Grevillea calcicola
- Conservation status: Endangered (IUCN 3.1)

Scientific classification
- Kingdom: Plantae
- Clade: Embryophytes
- Clade: Tracheophytes
- Clade: Spermatophytes
- Clade: Angiosperms
- Clade: Eudicots
- Order: Proteales
- Family: Proteaceae
- Genus: Grevillea
- Species: G. calcicola
- Binomial name: Grevillea calcicola A.S.George

= Grevillea calcicola =

- Genus: Grevillea
- Species: calcicola
- Authority: A.S.George
- Conservation status: EN

Species of plant native to Western Australia

Grevillea calcicola is a species of flowering plant in the family Proteaceae and is endemic to the north-west of Western Australia.
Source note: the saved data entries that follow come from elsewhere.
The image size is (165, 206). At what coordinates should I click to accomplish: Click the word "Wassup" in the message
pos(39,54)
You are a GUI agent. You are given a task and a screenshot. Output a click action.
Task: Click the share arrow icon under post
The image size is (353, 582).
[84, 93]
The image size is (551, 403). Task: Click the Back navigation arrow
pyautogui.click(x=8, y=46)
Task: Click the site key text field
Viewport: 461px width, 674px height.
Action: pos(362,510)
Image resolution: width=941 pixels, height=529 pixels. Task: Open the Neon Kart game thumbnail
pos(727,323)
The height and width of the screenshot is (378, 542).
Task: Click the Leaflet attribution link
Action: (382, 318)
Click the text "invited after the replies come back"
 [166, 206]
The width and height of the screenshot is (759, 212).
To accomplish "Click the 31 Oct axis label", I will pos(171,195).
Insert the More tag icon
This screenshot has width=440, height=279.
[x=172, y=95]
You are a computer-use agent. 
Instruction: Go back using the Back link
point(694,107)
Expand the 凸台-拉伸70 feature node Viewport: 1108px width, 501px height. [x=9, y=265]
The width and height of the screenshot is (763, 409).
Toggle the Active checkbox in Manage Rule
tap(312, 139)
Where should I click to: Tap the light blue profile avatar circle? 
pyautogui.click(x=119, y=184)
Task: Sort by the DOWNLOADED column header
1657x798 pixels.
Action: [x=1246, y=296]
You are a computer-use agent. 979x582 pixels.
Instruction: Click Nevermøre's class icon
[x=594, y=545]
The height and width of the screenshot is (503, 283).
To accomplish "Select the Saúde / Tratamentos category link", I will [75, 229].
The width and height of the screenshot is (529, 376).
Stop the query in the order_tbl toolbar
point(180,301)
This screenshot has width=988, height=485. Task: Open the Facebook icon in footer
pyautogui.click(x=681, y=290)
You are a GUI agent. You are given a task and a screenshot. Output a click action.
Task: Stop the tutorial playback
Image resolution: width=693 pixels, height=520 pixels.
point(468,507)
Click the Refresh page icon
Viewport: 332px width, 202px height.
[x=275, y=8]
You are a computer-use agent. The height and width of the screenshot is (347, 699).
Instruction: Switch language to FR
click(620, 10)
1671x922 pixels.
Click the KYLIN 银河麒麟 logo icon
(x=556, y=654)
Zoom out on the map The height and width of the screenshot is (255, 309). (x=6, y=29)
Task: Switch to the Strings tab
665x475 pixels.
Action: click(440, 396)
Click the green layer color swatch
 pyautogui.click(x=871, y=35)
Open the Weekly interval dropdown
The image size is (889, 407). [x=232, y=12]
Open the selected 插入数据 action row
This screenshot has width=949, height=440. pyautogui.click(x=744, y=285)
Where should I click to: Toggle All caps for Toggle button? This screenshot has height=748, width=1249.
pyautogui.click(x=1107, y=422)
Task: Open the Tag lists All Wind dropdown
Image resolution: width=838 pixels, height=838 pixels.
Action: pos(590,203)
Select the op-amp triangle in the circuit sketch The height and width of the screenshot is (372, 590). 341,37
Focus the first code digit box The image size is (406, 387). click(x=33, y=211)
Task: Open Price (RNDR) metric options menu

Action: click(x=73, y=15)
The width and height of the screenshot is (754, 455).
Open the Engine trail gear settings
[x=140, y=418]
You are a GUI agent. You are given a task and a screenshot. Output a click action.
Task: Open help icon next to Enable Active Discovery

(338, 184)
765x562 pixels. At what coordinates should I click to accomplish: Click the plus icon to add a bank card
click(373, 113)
It is a much-branched shrub with pinnatisect leaves with linear lobes, and off-white to cream-coloured flowers.

==Description==
Grevillea calcicola is a much-branched shrub that typically grows to a height of 2 to 4 m. Its leaves are pinnatisect, 70–200 mm long with two to seven linear lobes 1.3–2.5 mm wide with the edges rolled under. The flowers are arranged in groups 60–70 mm long on the ends of branchlets, and are off-white to creamy-white, the pistil 11.5–12.0 mm long. Flowering occurs from May to August and the fruit is a glabrous follicle 21–27 mm long.

==Taxonomy==
Grevillea calcicola was first formally described in 1968 by Alex George in the Journal of the Royal Society of Western Australia from specimens he collected in the Cape Range National Park in 1961. The specific epithet (calcicola) means "limestone-dweller".

==Distribution and habitat==
This grevillea grows in low mallee shrubland in rocky or stony limestone soils and is restricted to the Cape Range west of Exmouth in north-western Western Australia.

==Conservation status==
Grevillea calcicola is listed as endangered on the IUCN Red List of Threatened Species. It occurs in fewer than five locations, its extent of occurrence is less than 500 km2 and its area of occupancy is less than 100 km. Major threats include grazing from introduced goats, which degrade habitat and are inferred to be reducing the number of mature individuals and introduced buffel grass, which increases the intensity of fires and decreases the quality of habitat.

It is also listed as priority three by the Government of Western Australia Department of Biodiversity, Conservation and Attractions, meaning that it is poorly known and known from only a few locations but is not under imminent threat.